**Extrait de page:**
= = = =

À la demande de Mgr da Silva, évêque de Leira, Lucia dos Santos, seule survivante des trois « témoins » des apparitions de Fatima, consigna par écrit les révélations appelées « secrets » que la Vierge Marie, selon ses dires, lui avait délivrées ainsi qu’à ses cousins, Jacinta et Francisco Marto.

Les deux premières parties du message furent aussitôt publiées, mais il n’en fut pas de même pour le troisième secret, qui resta longtemps occulté. Avant de remettre à l’évêque la lettre scellée, contenant son message transcrit en 1944, Sœur Lucia écrivit sur l’enveloppe qu’elle ne pourrait pas être ouverte avant 1960, non par ordre de la Vierge mais parce que, selon son intuition personnelle, on ne pourrait pas comprendre son contenu avant cette date. L’enveloppe scellée fut gardée par l’évêque de Leiria, puis remise en 1957 aux archives secrètes du Saint-Office. Son message attendit l’an 2000 pour être rendu public par le pape Jean-Paul II.

Le contenu des trois « secrets » de Fatima

Jacinta, Francisco et Lucia

La première partie du secret décrit une vision épouvantable de l’enfer, montré comme une mer de feu où les démons et les âmes des pécheurs sont plongés au milieu de cris et de gémissements horribles. Dans le deuxième secret, la Dame prescrit la dévotion à son Cœur immaculé comme moyen d’échapper à ce sort, et aussi pour voir la fin de la première guerre mondiale. Mais, ajoute-t-elle, si on ne cesse d’offenser Dieu, une autre guerre, pire encore, débutera sous le pontificat de Pie XI. Pour empêcher cette guerre, ainsi que les persécutions contre l’Église, il faut consacrer la Russie au Cœur immaculé de Marie. La Russie se convertira alors et on aura la paix ; sinon, elle répandra ses méfaits dans le monde.

= = = =

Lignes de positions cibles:
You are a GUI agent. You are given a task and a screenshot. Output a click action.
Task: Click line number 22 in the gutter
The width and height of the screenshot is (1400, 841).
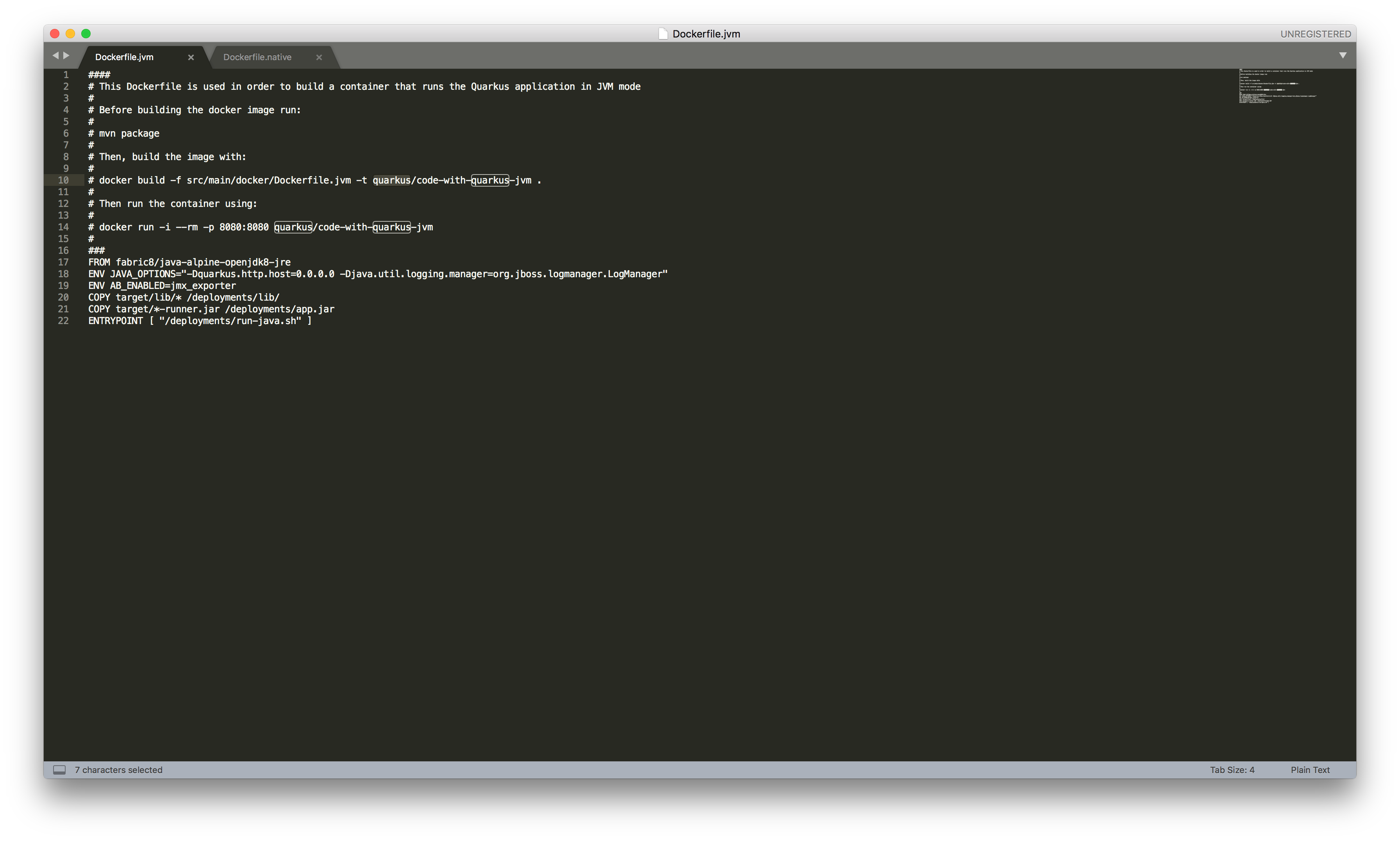[63, 321]
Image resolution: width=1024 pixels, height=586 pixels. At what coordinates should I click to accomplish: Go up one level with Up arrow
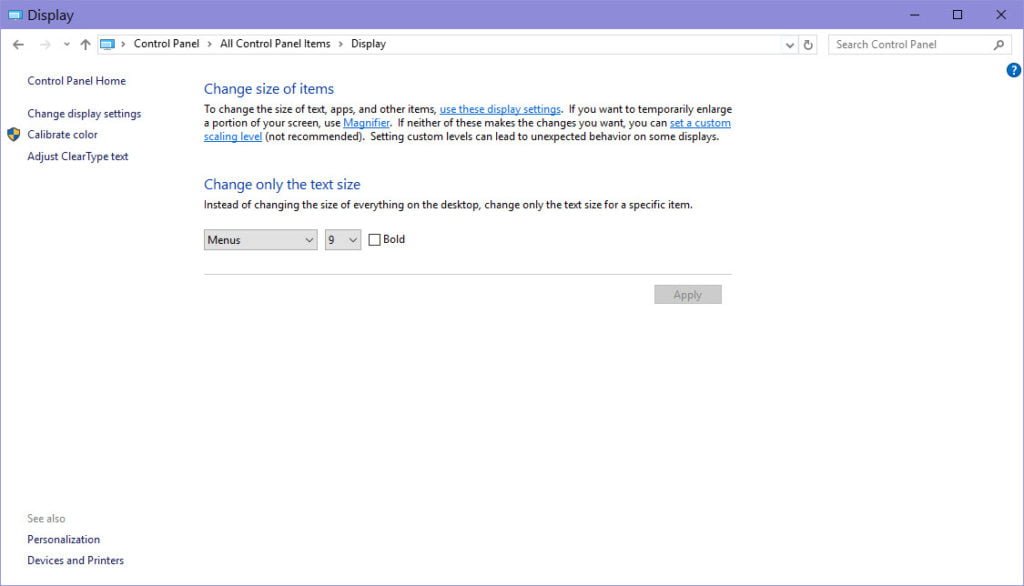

= = = =

**Travail à faire:**
Répondez à ces questions d'après l'extrait sur les secrets de Fatima :
1. En quelle année Sœur Lucia transcrivit-elle le message contenu dans la lettre scellée ?
2. Où l'enveloppe scellée fut-elle remise en 1957 ?
3. Que décrit la première partie du secret ?
Ces lignes n'ont aucun rôle ici.

**Réponse rédigée:**
1. En 1944.
2. Aux archives secrètes du Saint-Office.
3. Une vision épouvantable de l'enfer, montré comme une mer de feu où les démons et les âmes des pécheurs sont plongés au milieu de cris et de gémissements horribles.